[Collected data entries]
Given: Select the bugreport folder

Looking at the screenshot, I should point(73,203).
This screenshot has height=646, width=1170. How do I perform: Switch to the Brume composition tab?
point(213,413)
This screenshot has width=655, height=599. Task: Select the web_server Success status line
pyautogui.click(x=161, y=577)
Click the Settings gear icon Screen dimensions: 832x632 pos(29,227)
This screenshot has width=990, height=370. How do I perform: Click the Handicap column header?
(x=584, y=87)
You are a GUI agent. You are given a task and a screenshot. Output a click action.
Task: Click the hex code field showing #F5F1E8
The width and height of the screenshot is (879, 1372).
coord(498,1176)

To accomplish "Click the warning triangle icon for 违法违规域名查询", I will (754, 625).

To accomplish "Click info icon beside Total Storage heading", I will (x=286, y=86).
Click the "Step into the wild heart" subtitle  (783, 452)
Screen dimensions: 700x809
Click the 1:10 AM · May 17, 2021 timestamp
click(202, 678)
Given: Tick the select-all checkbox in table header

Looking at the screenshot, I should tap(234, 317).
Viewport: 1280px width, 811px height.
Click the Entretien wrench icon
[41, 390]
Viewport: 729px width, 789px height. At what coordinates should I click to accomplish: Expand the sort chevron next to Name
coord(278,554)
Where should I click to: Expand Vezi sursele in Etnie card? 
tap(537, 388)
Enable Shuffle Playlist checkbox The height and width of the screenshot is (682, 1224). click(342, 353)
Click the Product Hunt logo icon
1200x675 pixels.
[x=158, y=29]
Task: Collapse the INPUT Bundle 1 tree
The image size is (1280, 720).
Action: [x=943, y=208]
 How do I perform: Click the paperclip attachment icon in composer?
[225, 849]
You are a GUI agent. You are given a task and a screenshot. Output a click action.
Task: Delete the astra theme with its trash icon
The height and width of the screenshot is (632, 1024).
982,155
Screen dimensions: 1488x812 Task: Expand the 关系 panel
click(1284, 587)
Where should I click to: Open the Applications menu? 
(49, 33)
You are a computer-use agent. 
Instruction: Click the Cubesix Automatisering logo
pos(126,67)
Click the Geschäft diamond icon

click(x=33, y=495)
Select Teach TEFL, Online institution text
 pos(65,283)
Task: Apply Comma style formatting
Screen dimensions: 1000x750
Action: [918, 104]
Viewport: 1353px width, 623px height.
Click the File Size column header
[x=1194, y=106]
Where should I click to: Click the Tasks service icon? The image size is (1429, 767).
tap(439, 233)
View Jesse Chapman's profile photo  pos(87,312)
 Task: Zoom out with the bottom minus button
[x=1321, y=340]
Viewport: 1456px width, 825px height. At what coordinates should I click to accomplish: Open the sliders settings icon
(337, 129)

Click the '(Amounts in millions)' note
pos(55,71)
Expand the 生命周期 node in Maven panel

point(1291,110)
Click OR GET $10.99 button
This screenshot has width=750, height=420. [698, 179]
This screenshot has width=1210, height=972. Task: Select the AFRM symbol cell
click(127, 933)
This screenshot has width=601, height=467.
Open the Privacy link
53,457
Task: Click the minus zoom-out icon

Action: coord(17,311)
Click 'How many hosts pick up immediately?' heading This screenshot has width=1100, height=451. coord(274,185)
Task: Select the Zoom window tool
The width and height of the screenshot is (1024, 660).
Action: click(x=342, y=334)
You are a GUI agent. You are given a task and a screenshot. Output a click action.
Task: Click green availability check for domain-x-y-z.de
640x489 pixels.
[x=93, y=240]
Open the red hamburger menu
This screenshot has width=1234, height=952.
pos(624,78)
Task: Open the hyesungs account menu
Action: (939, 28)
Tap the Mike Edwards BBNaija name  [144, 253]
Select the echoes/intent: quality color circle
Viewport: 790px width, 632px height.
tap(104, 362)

_What to produce_:
Set out exactly the run of lines that begins at the line holding "Click the '(Amounts in millions)' note" and ends at the last line of the data.

_Final answer_:
Click the '(Amounts in millions)' note
pos(55,71)
Expand the 生命周期 node in Maven panel

point(1291,110)
Click OR GET $10.99 button
This screenshot has width=750, height=420. [698, 179]
This screenshot has width=1210, height=972. Task: Select the AFRM symbol cell
click(127, 933)
This screenshot has width=601, height=467.
Open the Privacy link
53,457
Task: Click the minus zoom-out icon

Action: coord(17,311)
Click 'How many hosts pick up immediately?' heading This screenshot has width=1100, height=451. coord(274,185)
Task: Select the Zoom window tool
The width and height of the screenshot is (1024, 660).
Action: click(x=342, y=334)
You are a GUI agent. You are given a task and a screenshot. Output a click action.
Task: Click green availability check for domain-x-y-z.de
640x489 pixels.
[x=93, y=240]
Open the red hamburger menu
This screenshot has width=1234, height=952.
pos(624,78)
Task: Open the hyesungs account menu
Action: (939, 28)
Tap the Mike Edwards BBNaija name  [144, 253]
Select the echoes/intent: quality color circle
Viewport: 790px width, 632px height.
tap(104, 362)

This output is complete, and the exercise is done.